Today’s Youngsters Really Don’t Have it That Good

Blog - Today’s Youngsters

I like many have been seeing the signs over the past few years that there is a generation, that, for the first time is worse off than their parents. It was the norm for people of my generation to grow up knowing that they could, by putting the effort in, be the first in their family to go onto further education, the first to own a home or start a business. The confidence, and determination that a croc of gold like this could instill helped Gerardine, I and many others have “belief” in our dreams. For us it gave us the confidence to leave home at a very early age, to “have a go” on Camden and Kensington Markets and ultimately to build our brands and businesses. Once we had got going everything fell into place. When the empirical evidence of a “worse of” generation start to roll in as they are doing now there must be a danger of an erosion of “belief” and for many a destruction of "hope". Some may never get the chance or have the confidence to “get going”.

In July a report by the Resolution Foundation in July 2016 showed that those aged between 15 and 35 earned on average £8000 less than the previous generation. This report also highlighted that the current governments tax and benefit plans will take £1.7 billion from the under 35’s while giving away £1.2 billion my generation in the next four years.

Add to this their increasing difficulty to buy housing, rent and the insecure employment situation and you get something of a perfect storm.

This week according to the Institute of Fiscal Studies people born in the 80s have an average household wealth of £27,000 per adult (including housing financial and private pension assets) this compares terribly with the £53,000 figure achieved by those born in the 70s.

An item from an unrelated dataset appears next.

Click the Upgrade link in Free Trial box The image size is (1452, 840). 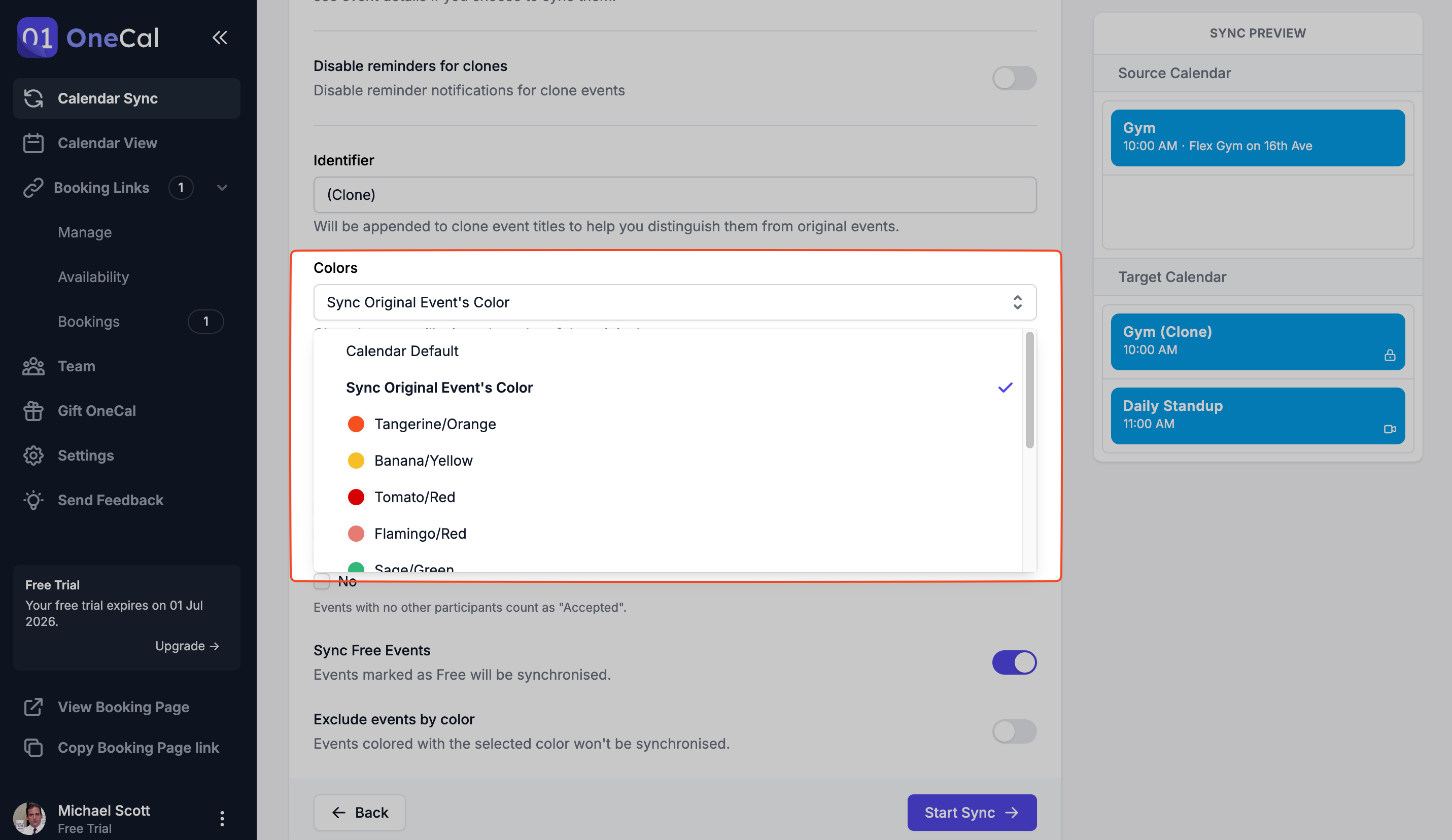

The reports talk of a stagnation in working age incomes and that there has been a 15% drop in home ownership for under 35’s in a decade.

Blog - Today’s Youngsters

Clearly parents that can afford to, are helping out their children with that miserable term “the bank of mum and dad”. Of course parents want to help children get a start in life, and faced with the current conditions are going to do just that but I know that many young people would prefer opportunity to graft and do it themselves and obtain the sense of self achievement that comes with this.

And for those whose parents have helped them onto the housing ladder the inequality gets multiplied with children of the 1980s who are renting spending 30% of their net income on housing costs, whilst those with their own homes spending half that at 15%.

Those of us that believe that it is our duty to leave this world a better place than we found it have to do what we can to support more affordable house building, a rental sector that favours the tenant and a fairer job market. But we can’t do it without the generation that is being “shafted” getting more political. I have confidence that they will.